Investing for good - the new moves to take the nasties out of your KiwiSaver

4th May 2021

Five years ago, KiwiSaver investors were shocked to find their retirement savings were propping up companies involved in cluster bombs, landmines and tobacco.

Originally published on The Herald. This is an excerpt, the full original article can be found here.

Five years ago, KiwiSaver investors were shocked to find their retirement savings were propping up companies involved in cluster bombs, landmines and tobacco.

Fund managers pulled out of the investments, black-listing a range of companies in those sectors and building "exclusion lists" to make sure they kept onside with members.

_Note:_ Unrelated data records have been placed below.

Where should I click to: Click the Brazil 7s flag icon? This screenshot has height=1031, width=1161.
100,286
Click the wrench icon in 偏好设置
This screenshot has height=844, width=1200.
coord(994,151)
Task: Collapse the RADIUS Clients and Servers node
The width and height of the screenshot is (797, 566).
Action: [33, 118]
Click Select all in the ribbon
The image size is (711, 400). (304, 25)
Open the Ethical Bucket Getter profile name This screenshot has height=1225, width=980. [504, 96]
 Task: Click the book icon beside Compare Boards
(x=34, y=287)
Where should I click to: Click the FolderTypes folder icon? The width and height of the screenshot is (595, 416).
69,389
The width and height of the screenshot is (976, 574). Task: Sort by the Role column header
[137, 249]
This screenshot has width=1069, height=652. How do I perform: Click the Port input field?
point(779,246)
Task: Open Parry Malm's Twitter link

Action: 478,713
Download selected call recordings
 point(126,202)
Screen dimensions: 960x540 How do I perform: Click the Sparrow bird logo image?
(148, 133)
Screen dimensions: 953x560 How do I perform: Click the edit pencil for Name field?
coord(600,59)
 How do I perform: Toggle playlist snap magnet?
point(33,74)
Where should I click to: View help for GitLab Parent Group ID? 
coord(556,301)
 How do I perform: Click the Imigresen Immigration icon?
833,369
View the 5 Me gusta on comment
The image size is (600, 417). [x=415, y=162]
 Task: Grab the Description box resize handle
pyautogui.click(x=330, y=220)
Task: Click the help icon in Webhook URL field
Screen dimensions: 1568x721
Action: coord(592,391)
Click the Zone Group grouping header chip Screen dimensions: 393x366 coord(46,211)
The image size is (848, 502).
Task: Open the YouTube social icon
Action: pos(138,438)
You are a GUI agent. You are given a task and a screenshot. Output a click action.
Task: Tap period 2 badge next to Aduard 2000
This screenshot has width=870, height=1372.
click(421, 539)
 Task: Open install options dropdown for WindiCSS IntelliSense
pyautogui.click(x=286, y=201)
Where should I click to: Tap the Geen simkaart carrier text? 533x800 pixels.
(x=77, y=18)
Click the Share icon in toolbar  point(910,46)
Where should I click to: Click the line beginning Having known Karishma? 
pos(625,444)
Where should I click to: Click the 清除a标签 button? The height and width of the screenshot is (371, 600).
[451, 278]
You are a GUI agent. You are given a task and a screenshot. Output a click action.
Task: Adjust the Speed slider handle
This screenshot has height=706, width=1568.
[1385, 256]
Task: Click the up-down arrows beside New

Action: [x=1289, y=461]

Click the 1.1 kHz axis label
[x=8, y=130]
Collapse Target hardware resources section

Now a new group of exclusions are set to be added to the list of companies that KiwiSaver providers will either have to avoid, or make an active decision to include or exclude.

Barry Coates, a former Green Party MP and founder of the Mindful Money website, which allows people to search out funds which exclude companies they are not ethically comfortable investing in, says in the same way that people want to feel good about the clothing brands they buy, they want to feel good about the things they invest in.

"They don't want to invest in companies that they think are doing bad things.

"That is a preference issue rather than a legal issue."

Coates says the 2016 revelations showed people were upset about investing in tobacco companies even though it's legal to sell tobacco.

Asked why people should avoid fossil fuel investments when they still drive petrol-driven cars, Coates compares it to alcohol investment.

"It's a little bit like alcohol ... I enjoy a glass of wine; why would I want to exclude alcohol companies from my portfolio? Aren't I being hypocritical?"

But he says people can drink alcohol responsibly themselves and still recognise that there are serious public health issues with the alcohol industry, with some companies pushing alcopops to children and targeting low-income and Māori communities.

"Alcohol does a significant amount of harm in society.

"I think a lot of people use that same rationale. I can't afford to buy an electric car, it's too far to walk, so I have to use my car. But it doesn't necessarily mean I support fossil fuel companies or that I like the industry."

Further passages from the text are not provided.